Microsoft Extensible Firmware Initiative FAT32 File System Specification
(fatgen103.doc)
http://www.microsoft.com/hwdev/downl.../FATGEN103.doc


quote
What are the two reserved clusters at the start of the FAT for? The first
reserved cluster, FAT[0], contains the BPB_Media byte value in its low 8 bits,
and all other bits are set to 1. For example, if the BPB_Media value is 0xF8,
for FAT12 FAT[0] = 0x0FF8, for FAT16 FAT[0] = 0xFFF8, and for FAT32 FAT[0] =
0x0FFFFFF8. The second reserved cluster, FAT[1], is set by FORMAT to the EOC
mark. On FAT12 volumes, it is not used and is simply always contains an EOC
mark. For FAT16 and FAT32, the file system driver may use the high two bits of
the FAT[1] entry for dirty volume flags (all other bits, are always left set
to 1).
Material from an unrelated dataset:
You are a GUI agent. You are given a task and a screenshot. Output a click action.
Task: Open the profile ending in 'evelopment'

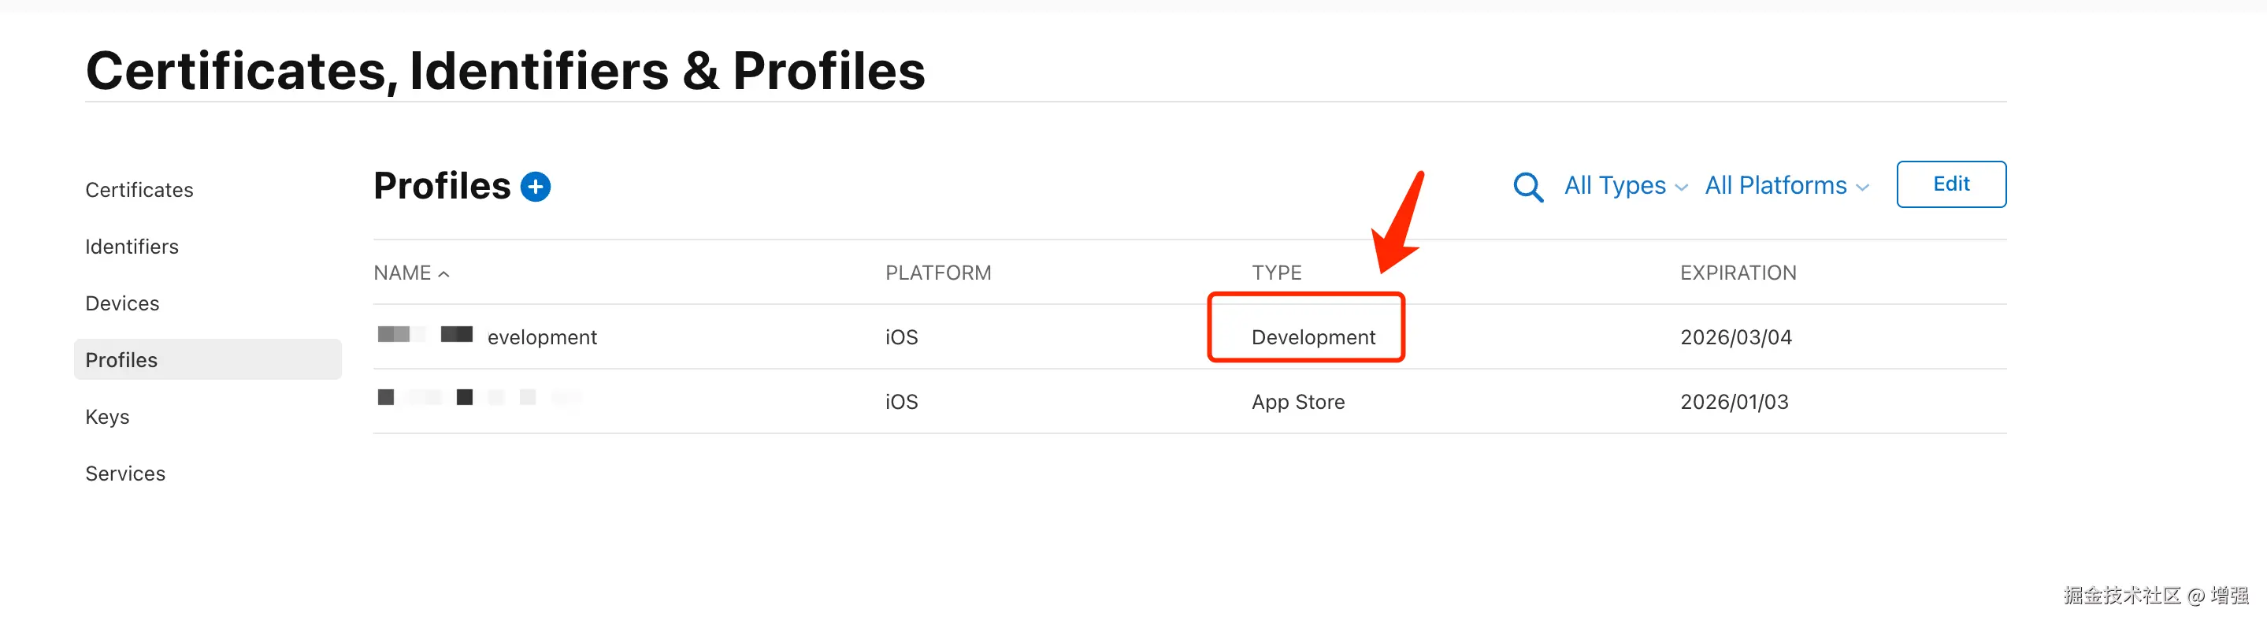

Note that the bit location is different for FAT16 and FAT32, because
they are the high 2 bits of the entry.

For FAT16:
ClnShutBitMask = 0x8000;
HrdErrBitMask = 0x4000;

For FAT32:
ClnShutBitMask = 0x08000000;
HrdErrBitMask = 0x04000000;

Bit ClnShutBitMask - If bit is 1, volume is "clean".

If bit is 0, volume is "dirty". This indicates that
the file system driver did not Dismount the volume
properly the last time it had the volume mounted. It
would be a good idea to run a Chkdsk/Scandisk disk
repair utility on it, because it may be damaged.

Bit HrdErrBitMask - If this bit is 1, no disk read/write errors were encountered.

If this bit is 0, the file system driver encountered a
disk I/O error on the Volume the last time it was
mounted, which is an indicator that some sectors may
have gone bad on the volume. It would be a good idea
to run a Chkdsk/Scandisk disk repair utility that does
surface analysis on it to look for new bad sectors.